For the past few years, health economists have batted around ideas about how to incentivize shopkeepers to abide by test results. For example, they’ve considered asking pharmacists to charge a single price for the test and treatment, so that there’s no profit to gain from selling an unnecessary drug. However, this requires regulatory strength that most sub-Saharan countries lack. That’s why many now think that change must come from consumer demand.
The goal is convincing pharmacists that they can get a boost to their reputation by selling tests and referring customers to a hospital if the results are negative. “We’re presenting this [to pharmacists] as a business case: We think there’s a business advantage to providing a higher quality of care,” says Melissa Higbie, the director of programs in Tanzania for Population Services International (PSI), a Washington, D.C.-based organization that coordinates “road-shows” where DJs and breakdancers try to spread awareness of proper malaria pill use.
In theory, this all sounds good and right.

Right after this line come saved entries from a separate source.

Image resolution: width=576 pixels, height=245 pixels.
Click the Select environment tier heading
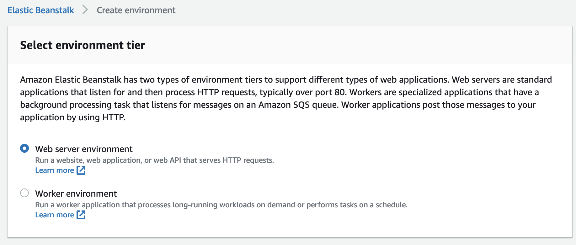tap(83, 45)
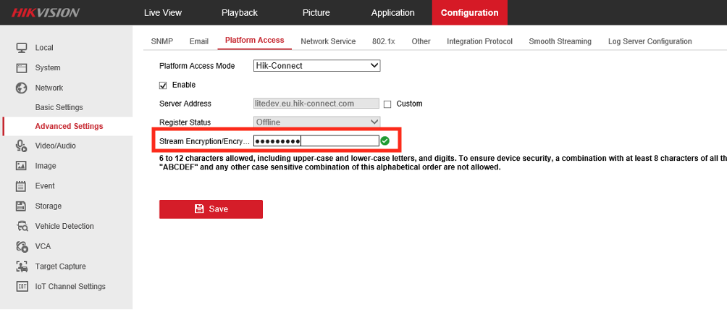This screenshot has height=310, width=727.
Task: Expand the Register Status dropdown
Action: coord(316,122)
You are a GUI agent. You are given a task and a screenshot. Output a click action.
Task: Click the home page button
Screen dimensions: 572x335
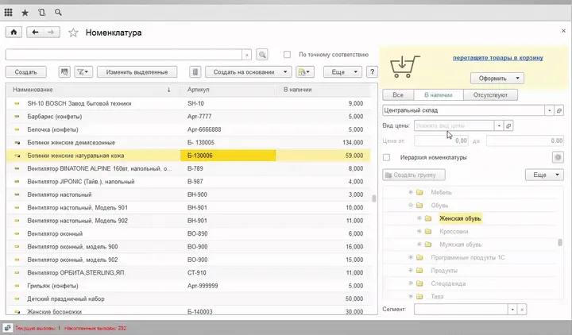coord(14,33)
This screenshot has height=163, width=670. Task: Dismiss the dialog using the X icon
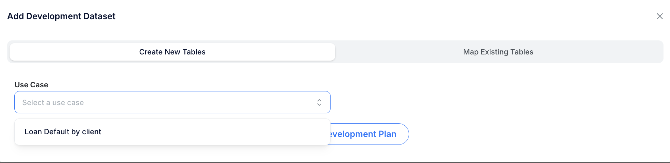(660, 16)

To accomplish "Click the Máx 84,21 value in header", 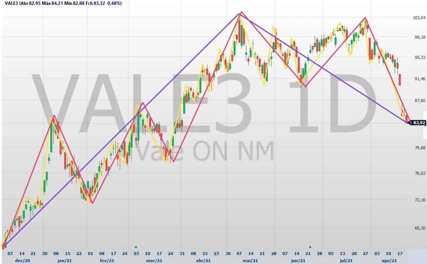I will [x=53, y=3].
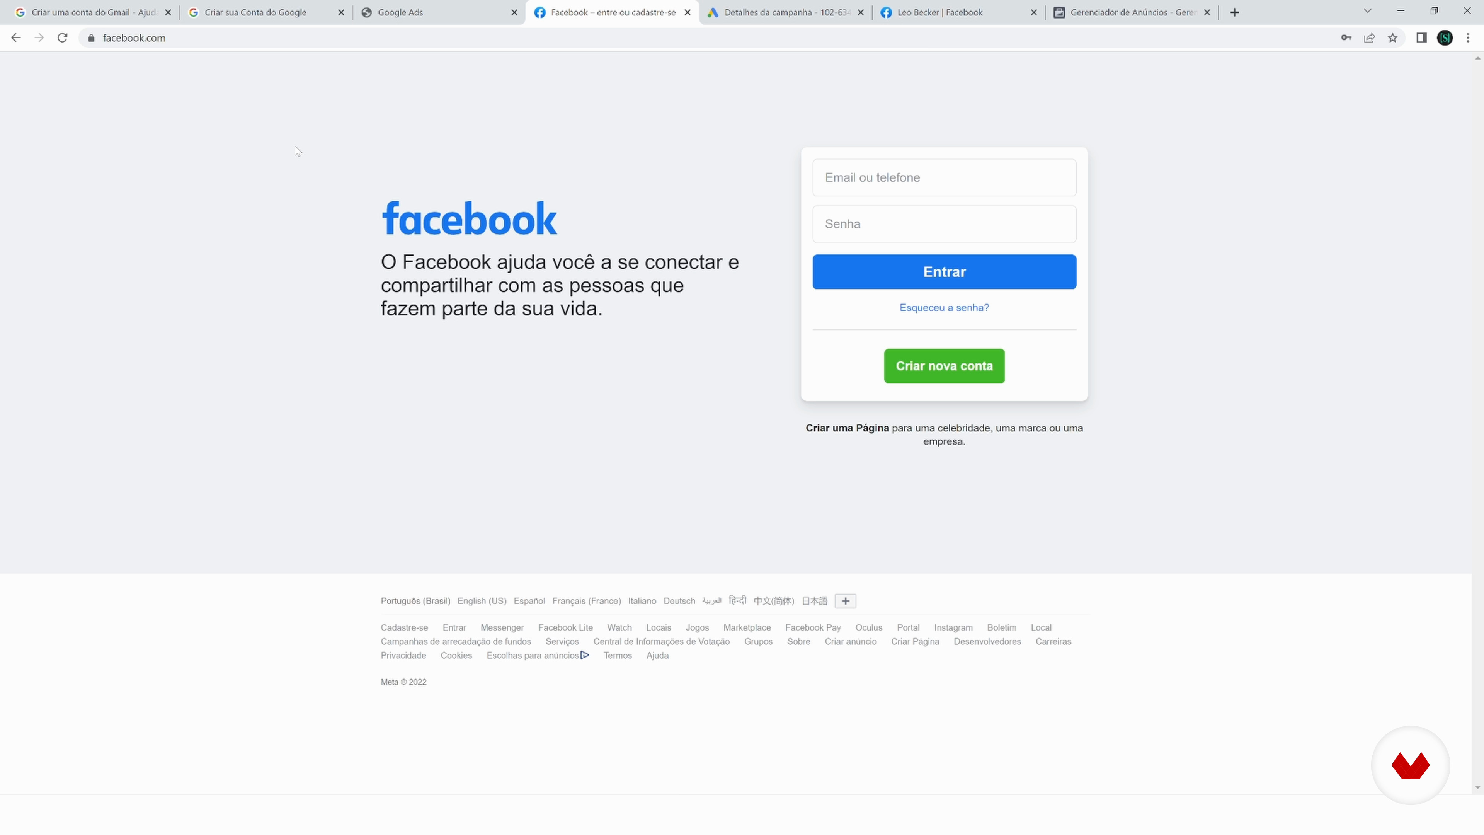The width and height of the screenshot is (1484, 835).
Task: Click the browser back arrow
Action: pos(16,38)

But it was business as usual at a handful of private clinics I visited one month after the organization’s pilot began. Even when tests came back negative, mothers with sick children usually left carrying malaria pills. This could be because the seller wanted to make a profit. But it could also be because pharmacists hate to turn a sick child away empty-handed. After all, missing a case of malaria could lead to death—kids, lacking immunity, can die from the disease within a week. Mangu says, “It takes a competent physician to convincingly assure a mother to take their child home and wait a few days, to just drink water and take a rest.”
But Jane Miller, senior adviser to malaria prevention and case management at PSI, says it’s too early to despair. “These guys have just been giving out ACTs like they were Smarties for years,” she says. “Change takes time.”